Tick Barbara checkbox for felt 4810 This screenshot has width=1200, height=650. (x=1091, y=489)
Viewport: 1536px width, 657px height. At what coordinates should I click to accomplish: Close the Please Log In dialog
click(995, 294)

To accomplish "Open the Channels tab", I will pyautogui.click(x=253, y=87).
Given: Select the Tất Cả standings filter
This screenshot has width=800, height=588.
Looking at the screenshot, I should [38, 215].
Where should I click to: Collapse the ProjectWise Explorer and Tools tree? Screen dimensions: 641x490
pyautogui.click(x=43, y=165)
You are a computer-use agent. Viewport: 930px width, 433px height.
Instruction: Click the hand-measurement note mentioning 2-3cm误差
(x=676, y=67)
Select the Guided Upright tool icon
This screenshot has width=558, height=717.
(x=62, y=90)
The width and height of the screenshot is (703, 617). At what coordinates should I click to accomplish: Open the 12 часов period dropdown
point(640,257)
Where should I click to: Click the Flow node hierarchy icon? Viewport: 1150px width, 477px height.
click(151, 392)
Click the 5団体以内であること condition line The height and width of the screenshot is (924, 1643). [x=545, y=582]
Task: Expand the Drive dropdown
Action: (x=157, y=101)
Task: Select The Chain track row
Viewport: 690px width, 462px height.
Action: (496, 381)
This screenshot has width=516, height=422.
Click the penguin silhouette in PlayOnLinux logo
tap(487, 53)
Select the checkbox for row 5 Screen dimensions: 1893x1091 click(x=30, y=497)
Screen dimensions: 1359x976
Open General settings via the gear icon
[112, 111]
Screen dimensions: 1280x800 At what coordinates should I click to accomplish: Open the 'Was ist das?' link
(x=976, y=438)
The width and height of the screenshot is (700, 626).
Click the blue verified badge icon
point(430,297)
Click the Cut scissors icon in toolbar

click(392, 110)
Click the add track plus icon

HOW TO COMPLETE THIS TASK >> Output the data above without altering a line.

ANSWER TO THE EXERCISE >>
Tick Barbara checkbox for felt 4810 This screenshot has width=1200, height=650. (x=1091, y=489)
Viewport: 1536px width, 657px height. At what coordinates should I click to accomplish: Close the Please Log In dialog
click(995, 294)

To accomplish "Open the Channels tab", I will pyautogui.click(x=253, y=87).
Given: Select the Tất Cả standings filter
This screenshot has width=800, height=588.
Looking at the screenshot, I should [38, 215].
Where should I click to: Collapse the ProjectWise Explorer and Tools tree? Screen dimensions: 641x490
pyautogui.click(x=43, y=165)
You are a computer-use agent. Viewport: 930px width, 433px height.
Instruction: Click the hand-measurement note mentioning 2-3cm误差
(x=676, y=67)
Select the Guided Upright tool icon
This screenshot has width=558, height=717.
(x=62, y=90)
The width and height of the screenshot is (703, 617). At what coordinates should I click to accomplish: Open the 12 часов period dropdown
point(640,257)
Where should I click to: Click the Flow node hierarchy icon? Viewport: 1150px width, 477px height.
click(151, 392)
Click the 5団体以内であること condition line The height and width of the screenshot is (924, 1643). [x=545, y=582]
Task: Expand the Drive dropdown
Action: (x=157, y=101)
Task: Select The Chain track row
Viewport: 690px width, 462px height.
Action: (496, 381)
This screenshot has width=516, height=422.
Click the penguin silhouette in PlayOnLinux logo
tap(487, 53)
Select the checkbox for row 5 Screen dimensions: 1893x1091 click(x=30, y=497)
Screen dimensions: 1359x976
Open General settings via the gear icon
[112, 111]
Screen dimensions: 1280x800 At what coordinates should I click to accomplish: Open the 'Was ist das?' link
(x=976, y=438)
The width and height of the screenshot is (700, 626).
Click the blue verified badge icon
point(430,297)
Click the Cut scissors icon in toolbar

click(392, 110)
Click the add track plus icon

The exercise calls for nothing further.